I have my unpacked image (the rootfs). Now, I want to run a container. But wait! If I run the container directly in that directory, any changes I make (installing packages, creating files) will permanently modify the image. I don’t want that. I want a fresh start every time.

The Solution: OverlayFS

I use OverlayFS to create a “sandwich”:

  1. LowerDir (The Bread): My read-only rootfs (the Alpine image).
  2. UpperDir (The Filling): An empty directory where my changes go.
  3. MergedDir (The Sandwich): The magical view that combines them.

The Rootless Twist

In a standard system, I would run:

mount -t overlay ...

But mount requires root.

The “Permission Denied” Trap

If I try to run mount (or even fuse-overlayfs) from my regular user shell, it often fails. Why? Because the files in LowerDir are owned by vagmi (UID 1000). But inside the container, I want them to look like UID 0.

If I mount it outside, the filesystem sees “Owner: 1000”. When I enter the container (where I am fake-root), I might not have the right permissions to modify them, or the ownership looks wrong.

The Fix: Mount INSIDE the Namespace

This was the key breakthrough in my script.

I do not setup the mount before creating the container.

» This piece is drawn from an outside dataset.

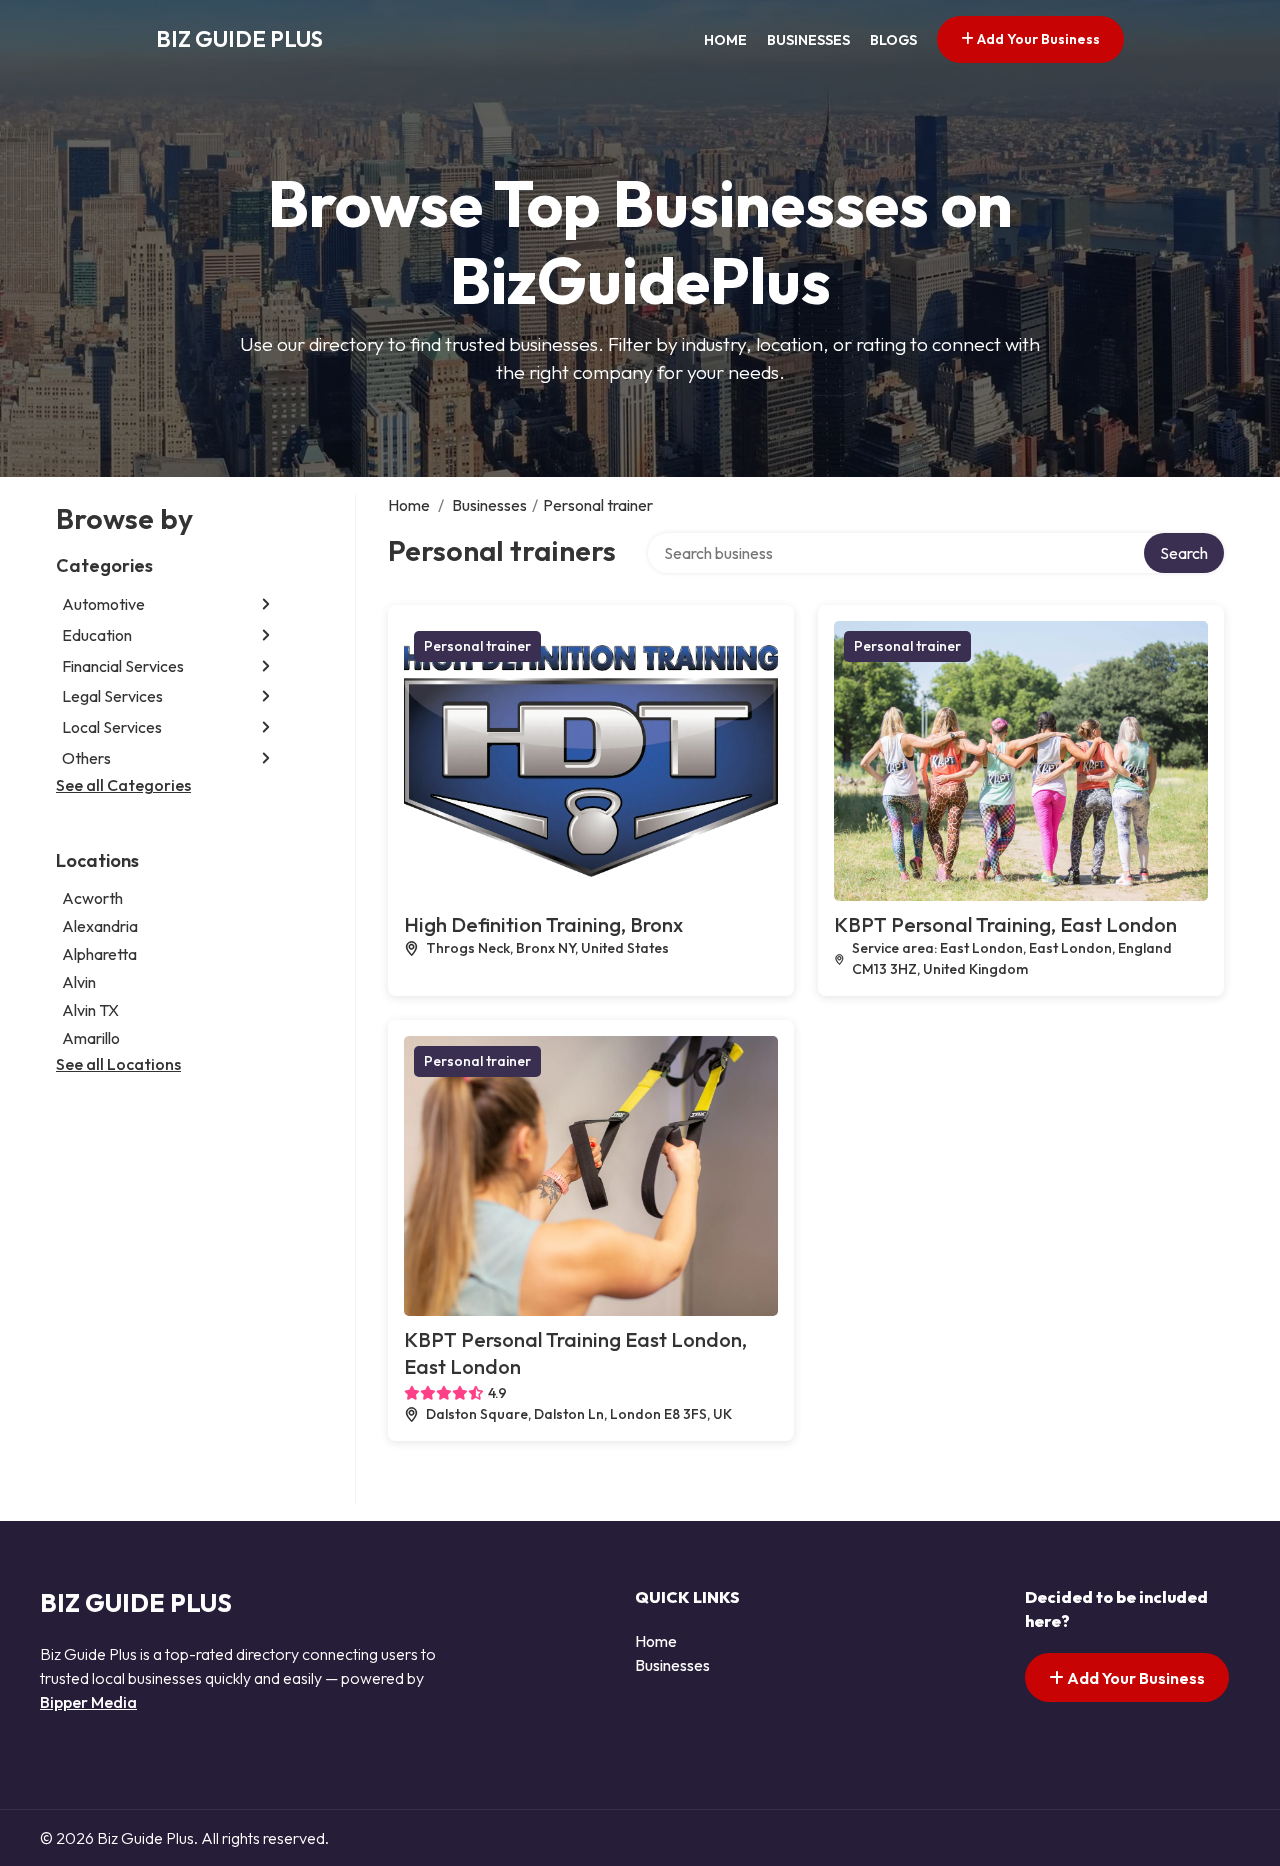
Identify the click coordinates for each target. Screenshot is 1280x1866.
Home (725, 40)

  1. I create the User Namespace first.
  2. I enter the namespace.
  3. Then I run fuse-overlayfs.

Because I am inside the namespace, fuse-overlayfs sees the UID mapping. It knows:

  • “Oh, the backing file on disk is owned by 1000.”
  • “But inside here, 1000 is mapped to 0.”
  • “So I will present this file to the user as owned by root.”

This dynamic translation is what allows commands like apk install (which needs to chown files to root) to succeed.